A l’occasion du 12ème anniversaire de sa création, le Forum des Chefs d’Entreprise algériens publie 50 propositions en faveur d’un nouveau Pacte de croissance économique. Créée en 2000, l’association rassemblait 499 entreprises algériennes à la fin de l’année 2011.

Dès sa création, l’objectif est de faciliter la transition de l’économie algérienne en une économie de marché. Régulièrement, le FCE publie des propositions et plaidoyers œuvrant dans cette direction.

La préoccupation principale du FCE est la restructuration du paysage industriel et économique algérien vers une indépendance vis-à-vis du secteur des hydrocarbures. Trop longtemps centrée sur l’exploitation des énergies fossiles, l’économie algérienne doit dorénavant tenir compte de l’épuisement croissant de ces ressources en diversifiant son activité. La diversification semble être la notion essentielle qui se dégage des 50 propositions du FCE. Les objectifs sont clairs et annoncés dès le début du rapport : 8 à 10% de croissance au cours des 10 prochaines années permettront de “résorber le chômage et d’endiguer la précarité.” A cette fin, le moyen pour le FCE est d’amorcer une nouvelle politique économique centrée sur l’entreprise. Selon l’association, l’entreprenariat algérien est à la source de la croissance espérée.

Quatre type de mesures sont abordées dans le rapport : les mesures de soutien a l’investissement, les mesures destinées à réduire de champ de l’informel, les mesures en faveur de l’amélioration du climat des affaires et enfin les mesures d’ordre institutionnel.

Le rapport invite l’Etat algérien à exercer un “rôle facilitateur” auprès de l’entreprenariat national. L’idée de préférence nationale est rappelée à plusieurs reprises. Si le FCE encourage l’ouverture internationale notamment en appelant à la dynamisation des exportations, le programme proposé en matière de production et de consommation est centré sur l’Algérie. La cinquième proposition du rapport préconise l’abandon de la règle systématique des 49/51 concernant les investissements direct étrangers en définissant des secteurs spécifiques pour son application, comme par exemple l’énergie, les hydrocarbures, les TIC, l’eau, les banques, les assurances et le transport.

L’association propose également un retour de la campagne publique “consommons national” ainsi qu’un rétablissement du crédit à la consommation destiné à être usé localement.
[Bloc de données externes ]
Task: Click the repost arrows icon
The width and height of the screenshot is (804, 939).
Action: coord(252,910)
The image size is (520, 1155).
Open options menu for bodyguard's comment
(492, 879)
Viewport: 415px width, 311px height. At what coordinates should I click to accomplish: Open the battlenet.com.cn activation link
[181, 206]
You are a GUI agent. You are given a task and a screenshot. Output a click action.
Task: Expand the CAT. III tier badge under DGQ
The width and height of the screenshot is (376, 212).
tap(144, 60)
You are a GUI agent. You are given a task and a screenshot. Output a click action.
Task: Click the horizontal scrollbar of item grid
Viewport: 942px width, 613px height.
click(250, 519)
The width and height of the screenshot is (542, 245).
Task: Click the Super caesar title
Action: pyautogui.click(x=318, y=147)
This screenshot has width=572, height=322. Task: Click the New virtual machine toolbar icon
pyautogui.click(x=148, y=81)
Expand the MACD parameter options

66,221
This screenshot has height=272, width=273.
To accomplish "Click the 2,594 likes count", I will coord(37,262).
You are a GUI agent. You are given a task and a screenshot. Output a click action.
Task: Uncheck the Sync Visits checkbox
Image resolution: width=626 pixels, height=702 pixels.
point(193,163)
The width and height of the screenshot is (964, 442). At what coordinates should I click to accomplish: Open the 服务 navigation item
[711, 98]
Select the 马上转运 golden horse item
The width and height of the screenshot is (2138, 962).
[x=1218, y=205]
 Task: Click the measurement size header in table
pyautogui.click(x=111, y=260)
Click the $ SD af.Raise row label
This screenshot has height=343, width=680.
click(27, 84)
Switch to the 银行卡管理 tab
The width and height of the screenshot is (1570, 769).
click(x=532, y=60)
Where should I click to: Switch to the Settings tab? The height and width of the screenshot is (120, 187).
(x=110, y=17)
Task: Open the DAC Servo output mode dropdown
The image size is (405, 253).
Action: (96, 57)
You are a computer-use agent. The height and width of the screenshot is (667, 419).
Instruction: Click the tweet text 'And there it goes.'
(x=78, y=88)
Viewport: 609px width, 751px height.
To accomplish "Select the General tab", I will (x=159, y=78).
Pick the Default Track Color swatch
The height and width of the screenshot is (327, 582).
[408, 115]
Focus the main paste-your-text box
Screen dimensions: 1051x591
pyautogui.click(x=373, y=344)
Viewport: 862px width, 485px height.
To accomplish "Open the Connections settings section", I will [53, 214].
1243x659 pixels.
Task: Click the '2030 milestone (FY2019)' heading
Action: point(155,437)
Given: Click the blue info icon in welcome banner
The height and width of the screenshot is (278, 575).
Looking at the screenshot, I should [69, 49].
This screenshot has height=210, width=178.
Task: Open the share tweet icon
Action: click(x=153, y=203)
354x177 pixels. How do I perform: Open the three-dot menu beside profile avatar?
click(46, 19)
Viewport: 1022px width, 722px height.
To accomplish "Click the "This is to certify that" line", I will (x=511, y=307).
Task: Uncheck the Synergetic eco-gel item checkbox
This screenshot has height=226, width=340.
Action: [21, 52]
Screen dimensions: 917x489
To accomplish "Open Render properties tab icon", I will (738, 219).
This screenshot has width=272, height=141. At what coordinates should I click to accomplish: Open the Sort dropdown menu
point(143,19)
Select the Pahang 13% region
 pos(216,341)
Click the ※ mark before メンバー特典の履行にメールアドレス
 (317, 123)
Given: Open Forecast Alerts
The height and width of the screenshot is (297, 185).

L’Etat est également appelé à agir sur les politiques urbaines et notamment sur le logement, qui reste un enjeu central de l’Algérie contemporaine.

Au cœur des propositions, le FCE pointe du doigt la nécessité absolue de réformer massivement la juridiction algérienne. Les chefs d’entreprise appellent de leurs vœux la création d’un véritable droit économique, suivie d’une reforme fiscale et d’une modification de la valeur monétaire du dinar algérien. Autant de mesures qui permettront à l’Algérie de s’inscrire dans une économie globalisée et de maximiser les chances de succès de son industrie.

Enfin, le volet institutionnel des propositions rappelle l’importance de focaliser certains efforts sur l’éducation, de l’école primaire à l’enseignement supérieur. Au niveau administratif, la simplification des démarches est le courant directeur : il s’agit de permettre aux individus de pouvoir créer, investir et entreprendre facilement.